I haven’t watched enough movies lately. I borrowed a DVD of D.W. Griffith’s “Intolerance” from the library almost three weeks ago, but never did watch it. Guess I’ll have to check it out again, because it’s due back today. Ah, the weekends, where the fuck did they go?
On the bright side, instead of imbibing the groundbreaking cinematic cross-cutting of Griffith, that dandyish Southern idiot, I watched a few films by the late Tony Richardson. While he was never lauded for directing a silent film that glorified the Ku Klux Klan, Richardson has also been the subject of books written about his life and movies. The films I saw were Look Back In Anger and Tom Jones. Both are recommended, for different reasons.
My current job is no great shakes. I work for a psychiatrist, an addiction specialist who is out in meetings most of the day. Since he’s often not around, I spend a large part of my days surfing the net and answer his sporadically-ringing phone. However, I do get assignments from him, many of which involve creating colorful charts and spreadsheets, which is a lot of fun. Also, I only live about ten minutes away by bus. You’d think that, with less commuting time than in NYC, I’d always get to work on time. But on the contrary, I’m late about as often, and by about as many minutes, as when I lived over an hour away from work in Manhattan. Guess I’m the kind of competitor who barely raises his game to the level of his opponent.
Meanwhile, other events in my life have proven strangely satisfying. I have what I would deem an internship at the Free Press, an independent publication of Boston University. My official title is “Contributing Writer.” Now, I used to write for The Beacon, the official campus paper of Swampwater University. But it’s amazing how much you can forget in just five years about newspaper reporting.
My first assignment for the Free Press involved covering a lecture by revered historian and presidential biographer Doris Kearns Goodwin at the Tsai Performance Center. I remembered the importance of getting lots of accurate quotes. But when I sat down afterward to write up the story, I was too self-conscious, too… intelligent. That was what some of the veteran reporters told me, anyway, as they helped me with some serious eleventh hour rewriting. "Dumb it down" was their mantra. I may have done the actual reporting for the piece, and gotten credit for it the next day, but if not for their helping hands, I probably wouldn’t have made deadline.

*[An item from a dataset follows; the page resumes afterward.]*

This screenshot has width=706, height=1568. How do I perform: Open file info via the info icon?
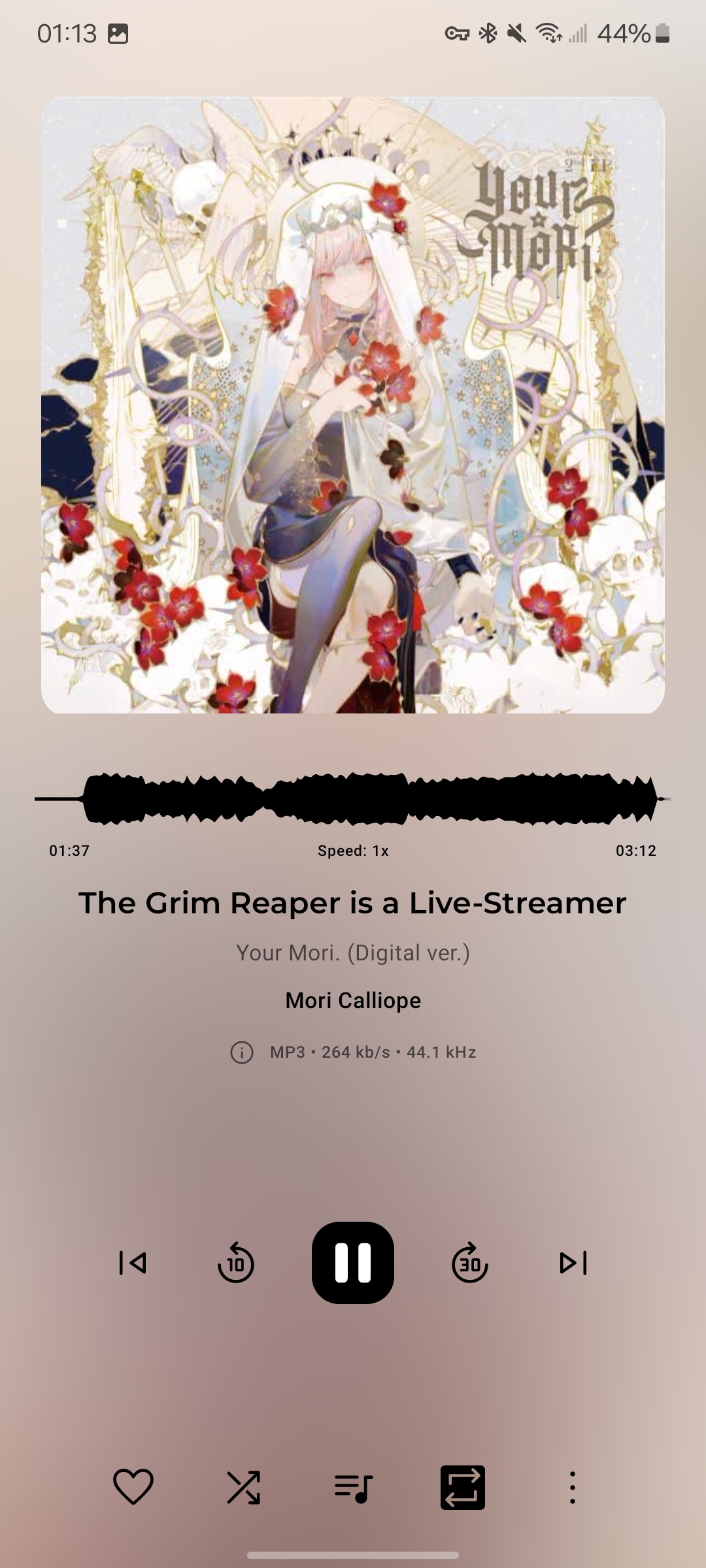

Guess this means I’ll have to do the same for somebody else someday.
But back to Doris Kearns Goodwin: Her new book, Team of Rivals, explores Lincoln’s gift for making close friends and associates out of men who had been his bitterest enemies. He had uncanny “emotional intelligence,” as Goodwin put it. He forgave fellow Republicans who had thought him a long-legged hick when they were all vying for the party nomination. These men later became his cabinet members, and shed many tears after Lincoln’s assassination.
The picture Goodwin painted of the former President and his closest advisors was surprisingly warm. She spent years writing the book. Personally, I was surprised to learn that Lincoln, who used to regale his fellow Southerners with a wide variety of tales, told a great many bawdy ones. The best featured Ethan Allen, hero of the American Revolution.
When Allen visited England shortly after the war, some smart-ass Englishmen thought they’d play a prank on him. They put a picture of General Washington in his outhouse. After Nature made its inevitable summons, they huddled together, waiting to burst out laughing when Allen emerged from the shed, no doubt enraged. However, to their amazement, when Allen returned from the outhouse, he was the picture of calm.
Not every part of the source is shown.